* _Records to process_:
◆ ◆ ◆ ◆
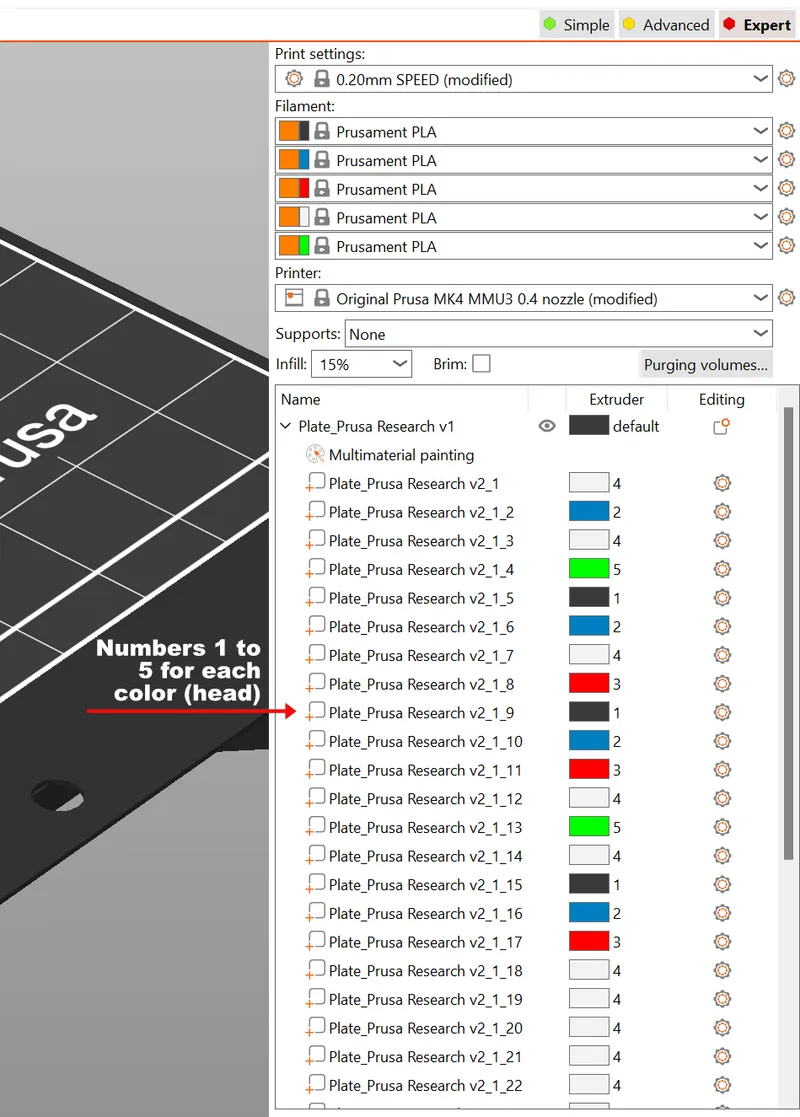Open editing gear for Plate_Prusa Research v2_1
The width and height of the screenshot is (800, 1117).
pyautogui.click(x=722, y=483)
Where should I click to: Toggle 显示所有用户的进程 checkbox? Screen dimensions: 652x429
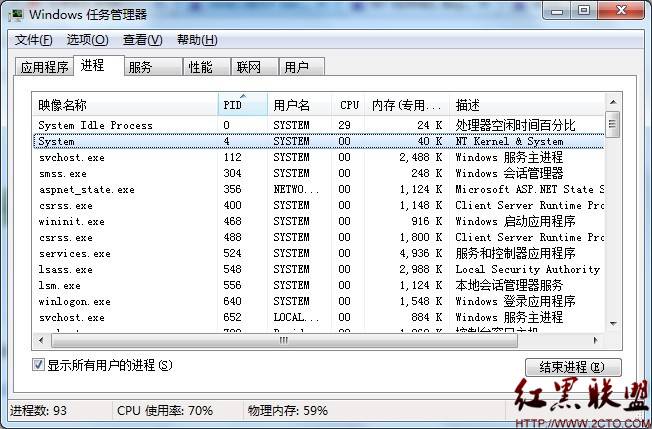(x=40, y=365)
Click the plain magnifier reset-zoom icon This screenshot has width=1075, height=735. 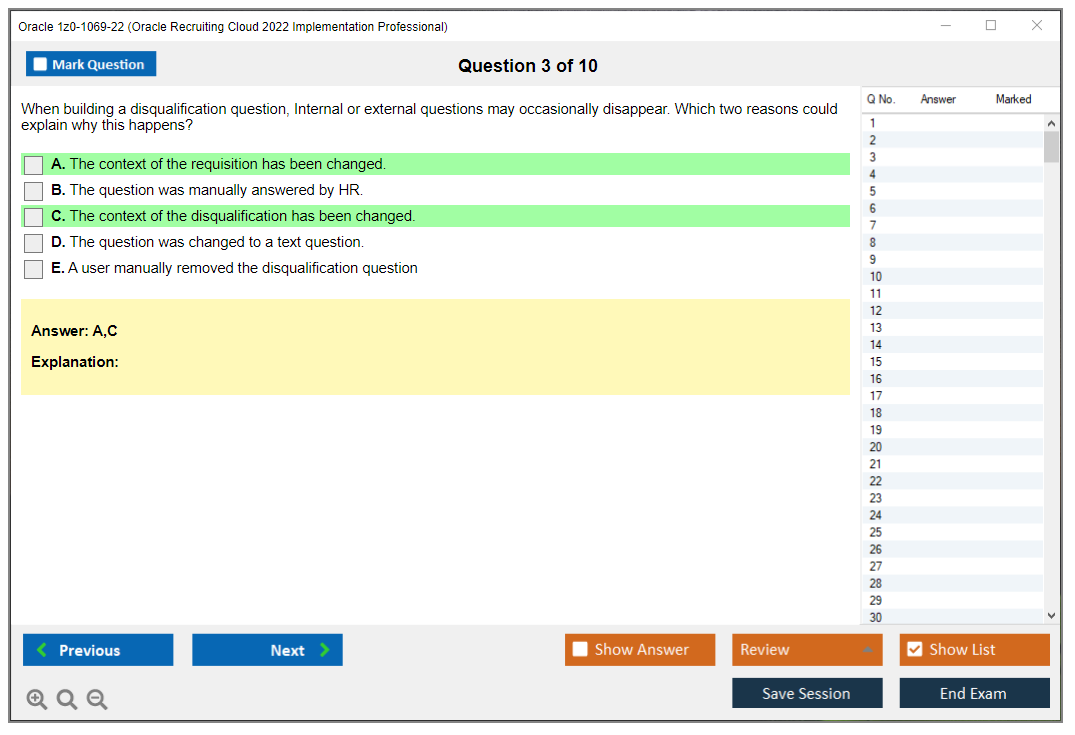coord(66,699)
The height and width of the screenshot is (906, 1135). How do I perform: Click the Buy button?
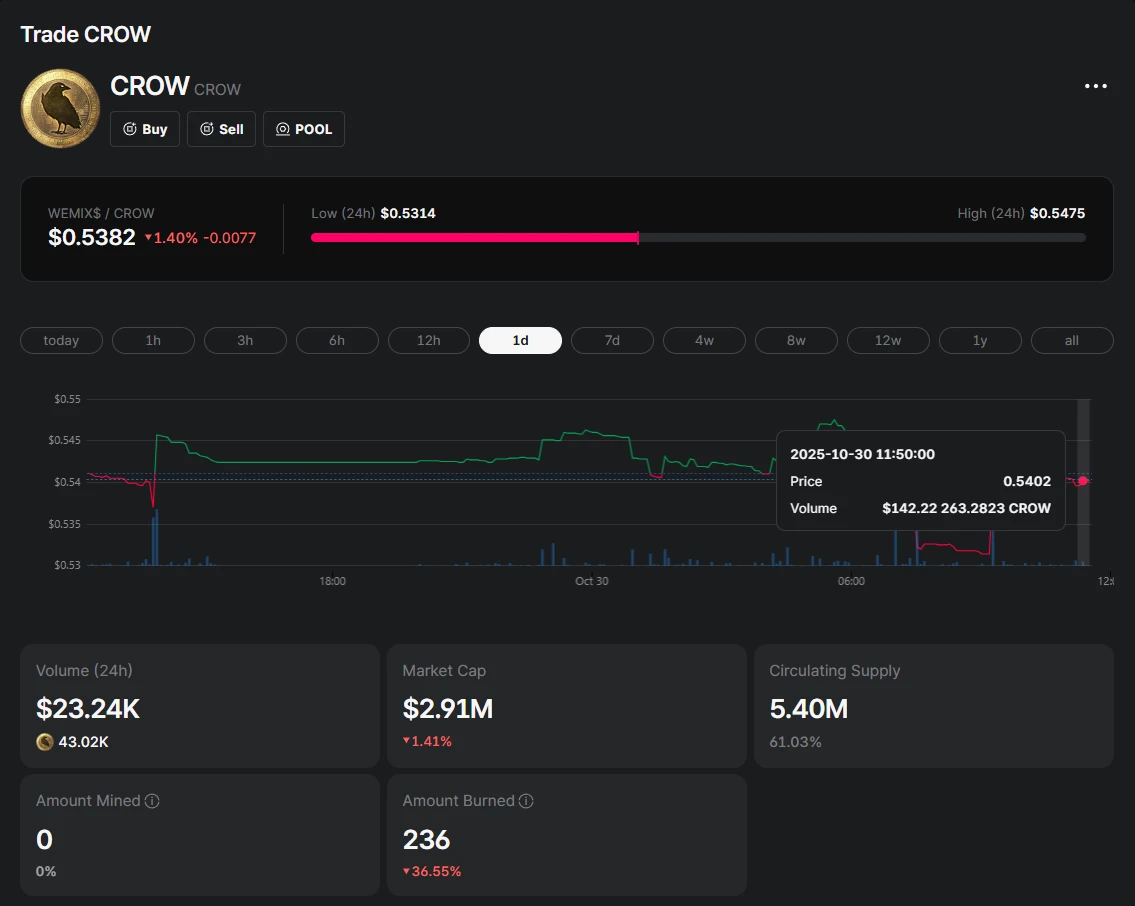(145, 129)
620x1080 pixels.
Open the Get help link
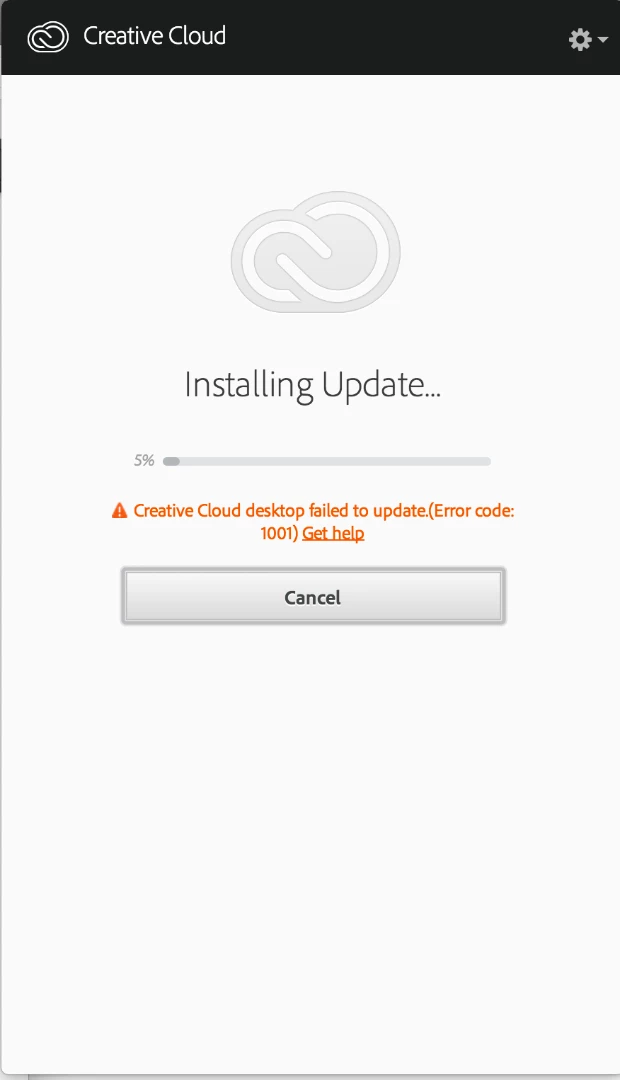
◆ ◆ ◆ ◆
* _Exercise_: Copy the listing verbatim, beginning at the line that contains "The height and" and continuing through the end of the listing. Leave out the pictures.

* _Task response_:
The height and width of the screenshot is (906, 1135). How do I perform: Click the Buy button?
(145, 129)
620x1080 pixels.
Open the Get help link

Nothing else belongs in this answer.